For 2017, the award goes to Arizona’s two Republican senators, Jeff Flake and John McCain.

Given the deep partisan divide in the country, you might be thinking: Why is a Democrat honoring two conservative Republican senators?

Well, I never shut my eyes to masterful political achievements by Republicans. I don’t think governing should be reduced to partisan sport.

Last year I gave the award to a Republican, Senate Majority Leader Mitch McConnell (Ky.). There is no denying that, in 2016, McConnell obstructed President Obama’s legislative agenda. He even refused to hold hearings for the Democrat’s Supreme Court nominee, Merrick Garland.

That shameless strategy won the day. It culminated in the theft of a U.S. Supreme Court seat and kept a Republican majority on the Supreme Court.

Now, as the first year of President Trump’s tenure draws to a close, there is no denying that he towers over national politics.
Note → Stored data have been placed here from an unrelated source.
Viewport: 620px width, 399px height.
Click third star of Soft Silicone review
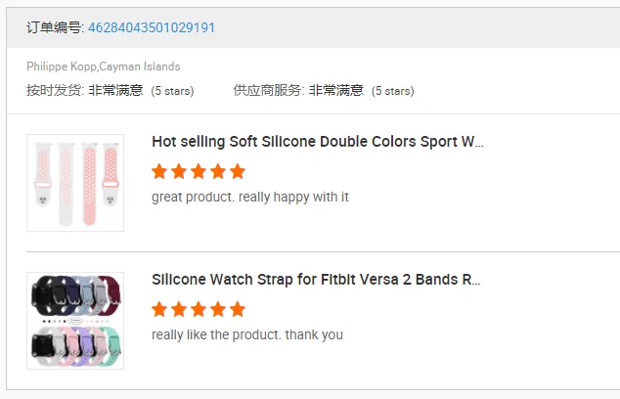click(x=199, y=172)
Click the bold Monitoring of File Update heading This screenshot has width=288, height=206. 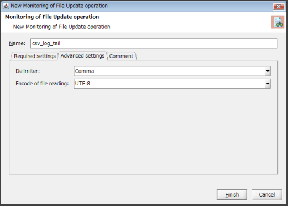52,17
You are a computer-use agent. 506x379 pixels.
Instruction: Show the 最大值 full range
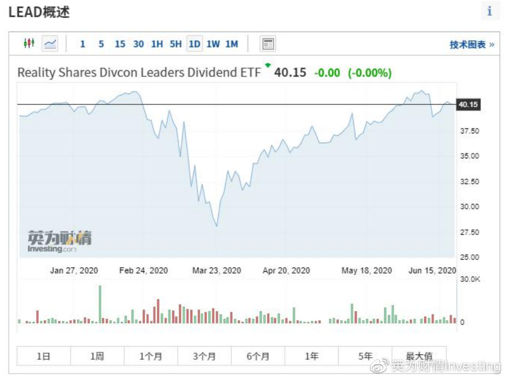[419, 356]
That’s why every member of Congress is to be ranked this year by their stand on Trump’s divisive leadership.

This is the year that Trump claimed good people marched on “both sides” of the white supremacist rally in Charlottesville, Va.

He also set off alarms by accusing the widow of a fallen American solider of lying about the condolence call he placed to her.

Trump has historically low approval numbers for a first-year president. Still, most Republicans on Capitol Hill took no stand against his bad behavior. They feared he would turn his dwindling base of supporters against them with a tweet.

But the two senators from the Grand Canyon State took the risk of speaking out forcefully for political decency and against their own party’s president.

McCain, now 81 and battling brain cancer, laid out the moral case against Trump — without mentioning the president by name — in his October speech accepting the Liberty Medal at the National Constitution Center in Philadelphia.

McCain called Trump’s brand of anti-immigrant, anti-Muslim and racist nationalism “as unpatriotic as an attachment to any other tired dogma of the past that Americans consigned to the ash heap of history.”

McCain warned that the U.S. must not “abandon the ideals we have advanced around the globe,” specifically human rights and democracy.

He said the world’s single economic and military superpower cannot "refuse the obligations of international leadership...for the sake of some half-baked, spurious nationalism cooked up by people who would rather find scapegoats than solve problems.”

His speech was a moral challenge to Trump’s divisive nationalism, which continues to distort American politics.

The president’s support for Roy Moore, the Alabama Senate candidate facing allegations that he pursued teenage girls, is the latest example of the absence of any moral principle in Trump’s politics.

McCain is also to be saluted for casting the deciding vote against a mean-spirited repeal of the Affordable Care Act that would have left millions without health insurance.

To be fair, I have been critical of McCain in the past. His hawkish foreign policy is often counterproductive. History shows his vociferous support for the war in Iraq was a mistake.

His selection of Alaska Gov. Sarah Palin as his vice-presidential running mate in 2008 was cynical. It mainstreamed the toxic populism that carried Trump to the White House.

But there is no question that McCain is a patriot. And contrary to what Trump once famously said, McCain is a war hero, without question.

When I ran into him at a baseball game in Washington shortly after his brain cancer diagnosis, I didn’t quite know what to expect. He is famous for having one of the worst tempers in Washington. But the senator was gracious. We even posed with my son for a photograph we shared on social media.

It was a reminder that, in today’s divided politics, it is hard to find anything like the cross-party alliances McCain made with Democrats such as former Sens. Joe Lieberman (Conn.) and the late Edward Kennedy (Mass.).

While I do not know Flake so well, he is also worthy of praise for an October speech he delivered on the Senate floor announcing his retirement.

“We must never regard as ‘normal’ the regular and casual undermining of our democratic norms and ideals,” the 54-year-old Flake said. “We must never meekly accept the daily sundering of our country — the personal attacks; the threats against principles, freedoms, and institutions; the flagrant disregard for truth or decency; the reckless provocations, most often for the pettiest and most personal reasons, reasons having nothing whatsoever to do with the fortunes of the people that we have all been elected to serve.”

Flake wrote a book this year about the danger of Trump’s politics. Its title was Conscience of a Conservative — a nod to his political hero, Sen. Barry Goldwater (R-Ariz.).

McCain and Flake have risen above name-calling and bitter self-interest by speaking out against the dark forces that are taking over their party and threatening the nation.

People of goodwill from both political parties should hope and pray this holiday season that their example will inspire their GOP colleagues to finally stand up to Trump and the politics of division.